Sunday, 2 November 2003

Cori, Clayton, and Fisk

Brock noted Cori Dauber’s inauspicious start at the Conspiracy yesterday, and I agree that her blogging has been a bit uneven. However, her critique of the San Francisco Chronicle’s fawning piece on Robert Fisk is spot-on. But I think the key paragraph in the article is on Fisk’s attitude toward objective reporting:

Fisk doesn’t believe in the concept, calling it a specious idea that, as practiced by American reporters, produces dull and predictable writing weighed down by obfuscating comments from official government sources.

Of course, a lot of critics of the American media—on both the left and right—would argue that American reporters don’t practice “objective reporting” either.

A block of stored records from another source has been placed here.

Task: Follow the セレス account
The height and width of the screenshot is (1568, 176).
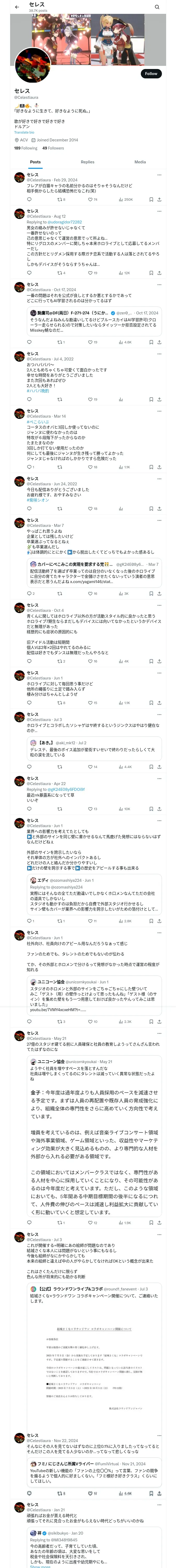Action: [x=150, y=74]
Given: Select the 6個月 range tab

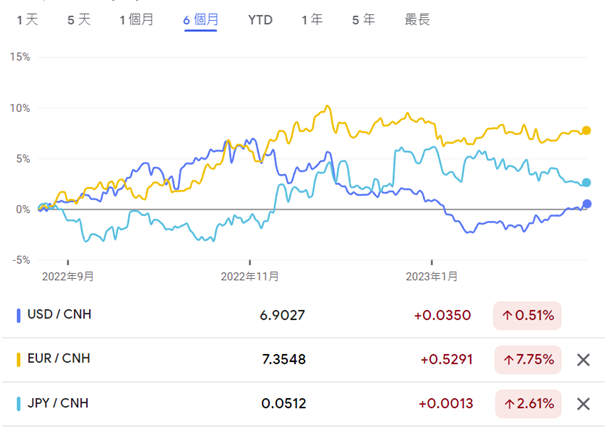Looking at the screenshot, I should click(x=201, y=19).
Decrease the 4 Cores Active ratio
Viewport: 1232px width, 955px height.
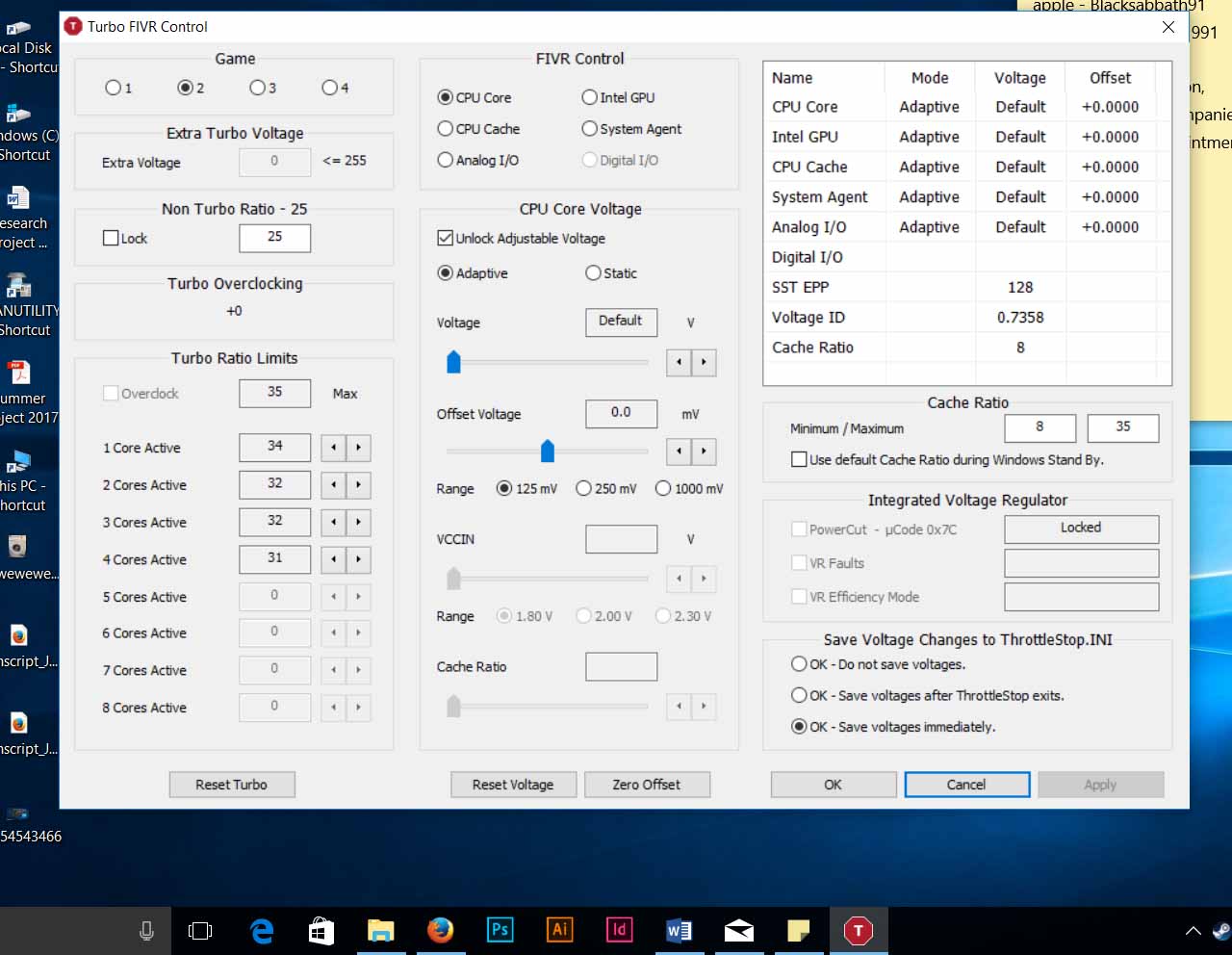point(334,559)
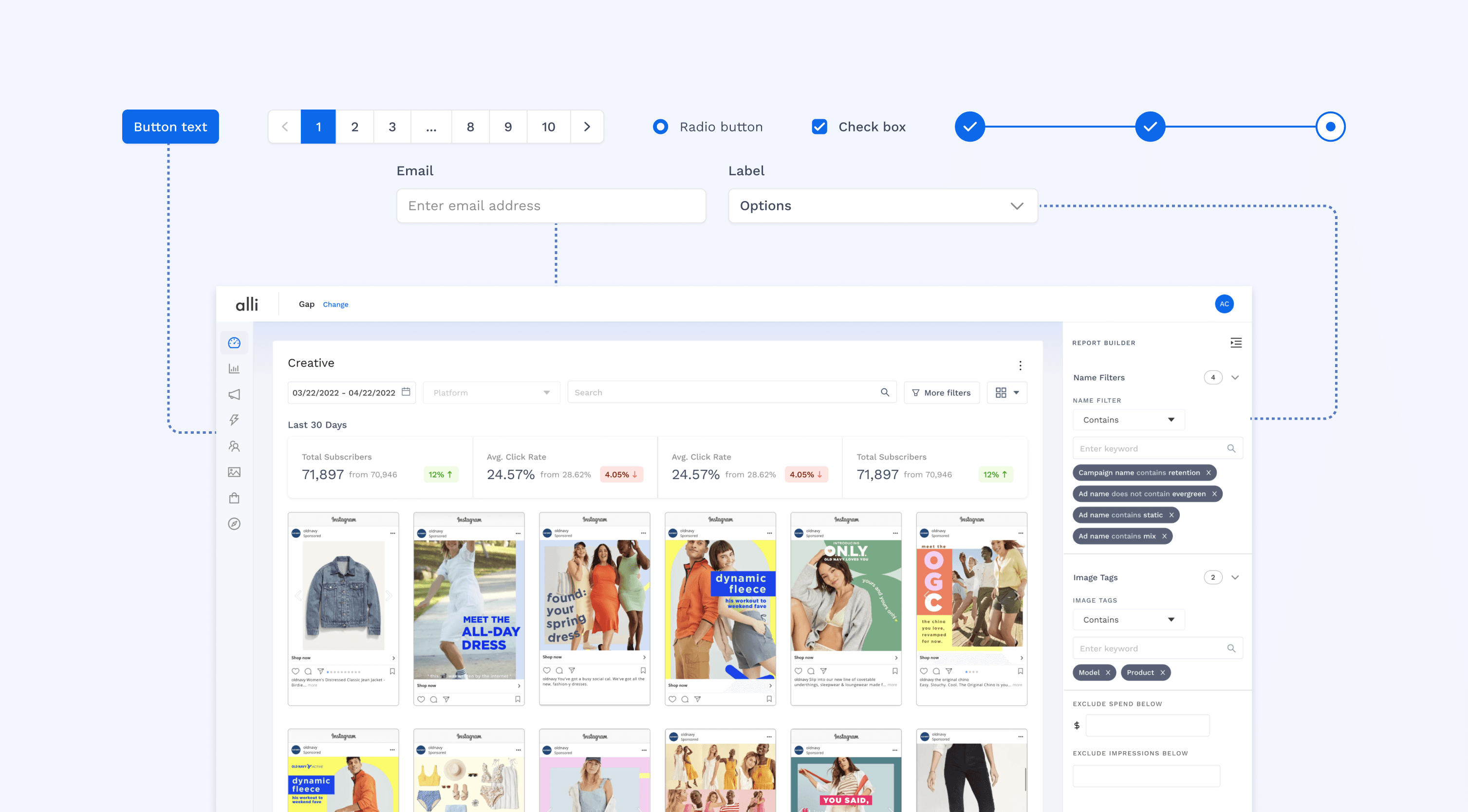Select the Radio button option
Image resolution: width=1468 pixels, height=812 pixels.
[661, 127]
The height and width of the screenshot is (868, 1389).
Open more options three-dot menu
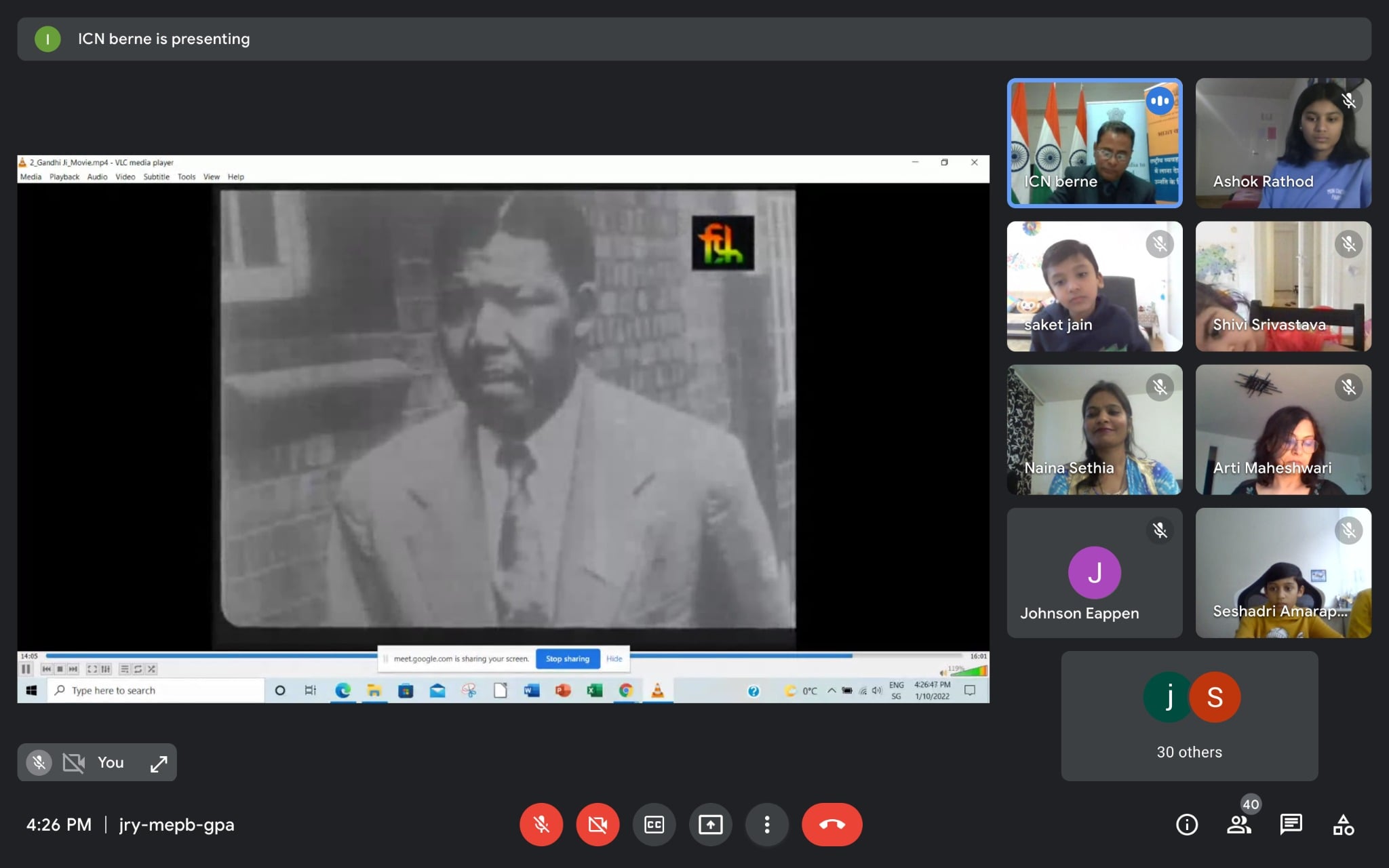point(767,825)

As for Brock’s contention that Dauber is worse than Clayton Cramer, I think that’s about like contending that Gerhard Schröder is the worst German leader since Adolph Hitler—it may be objectively true, especially if you consider that Germany as a united country has only had three leaders since Hitler—Schröder, Helmut Kohl, and Admiral Karl Dönitz, the last of whom did virtually nothing except surrender to the allies, but the comparison is still invalid. Besides, Cramer, unlike Dauber, was intended as a permanent addition to the Conspiracy; apparently Eugene was under the mistaken impression that Cramer would drop his obsession with homosexuals when blogging before a wider audience.